Exercise material:
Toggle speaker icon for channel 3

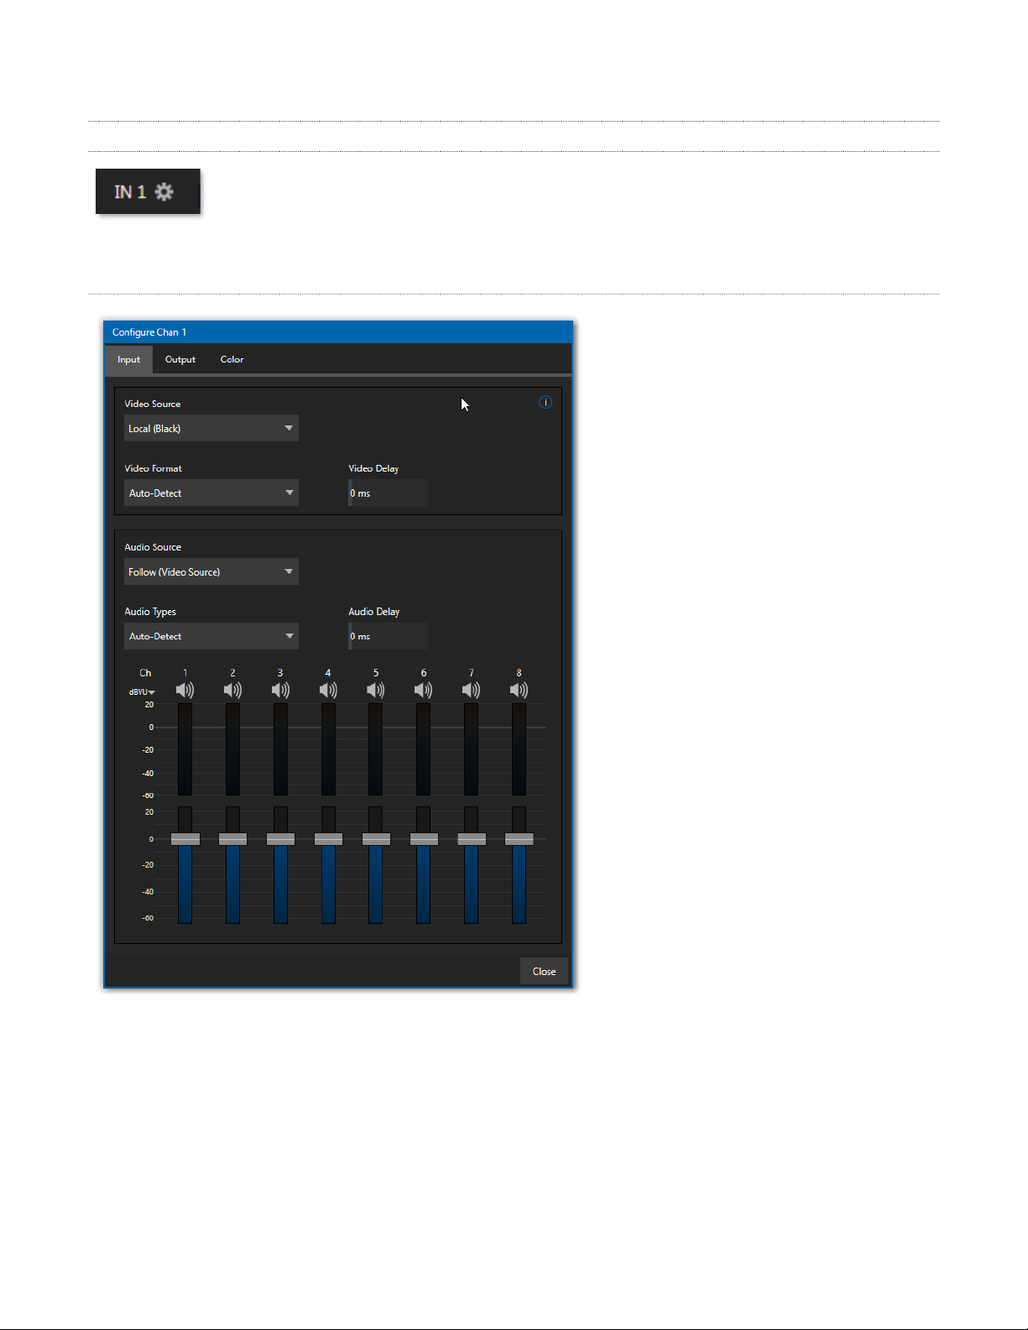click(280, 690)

...

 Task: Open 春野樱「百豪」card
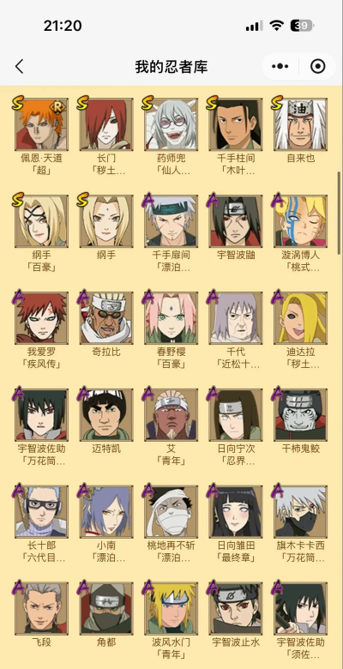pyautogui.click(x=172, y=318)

* * *

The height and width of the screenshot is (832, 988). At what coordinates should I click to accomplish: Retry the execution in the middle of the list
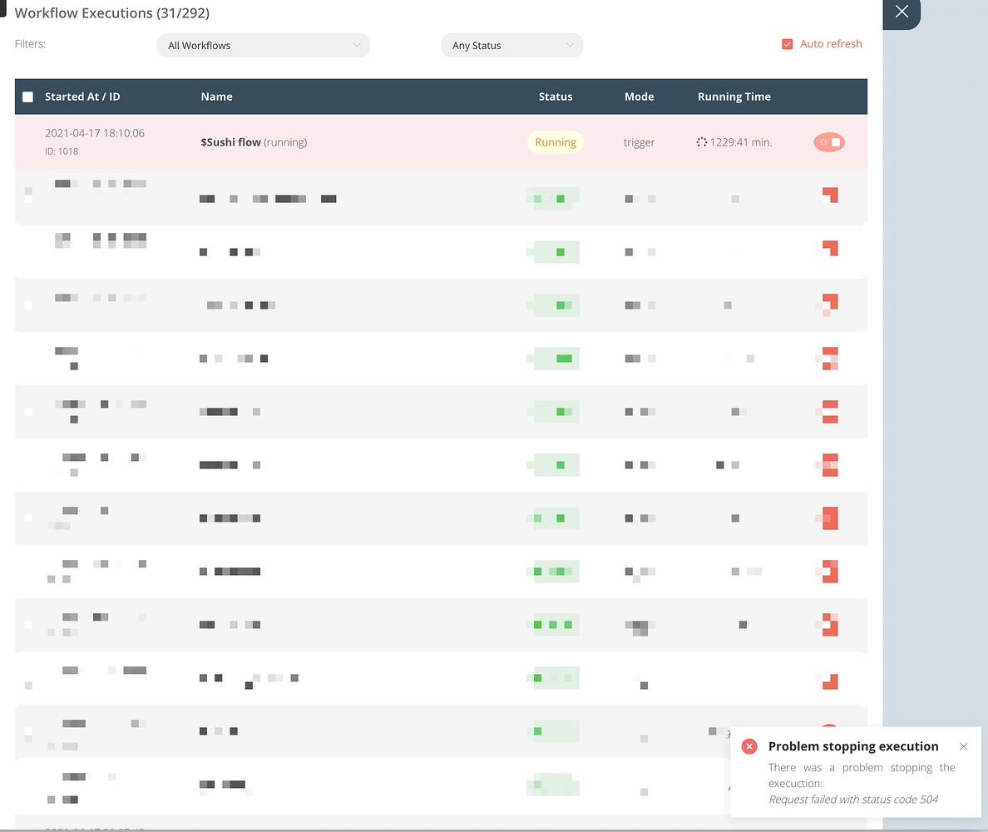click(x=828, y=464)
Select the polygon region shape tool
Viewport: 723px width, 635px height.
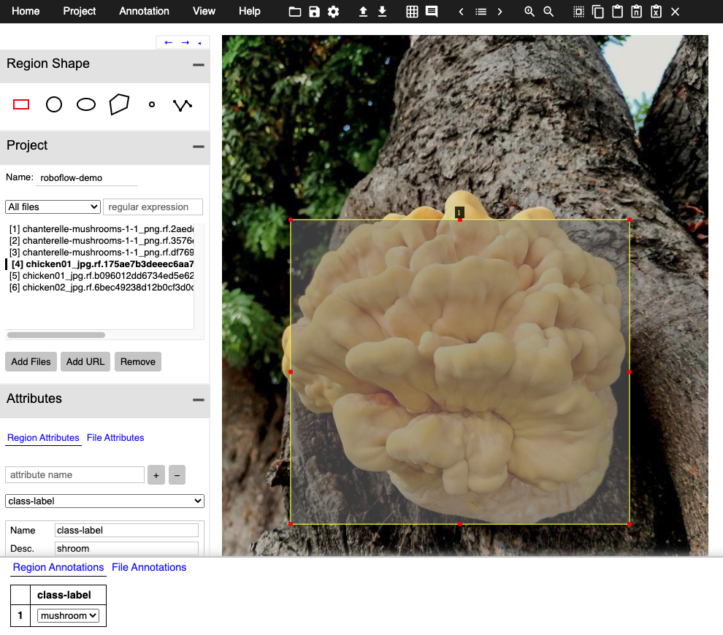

Exercise objective: Would you copy out, exactly and with no pictures, only the lines above from the one that contains "The height and" through the one that contains "Viewport: 723px width, 635px height."?

Exercise answer:
The height and width of the screenshot is (832, 988). At what coordinates should I click to accomplish: Retry the execution in the middle of the list
click(x=828, y=464)
Select the polygon region shape tool
Viewport: 723px width, 635px height.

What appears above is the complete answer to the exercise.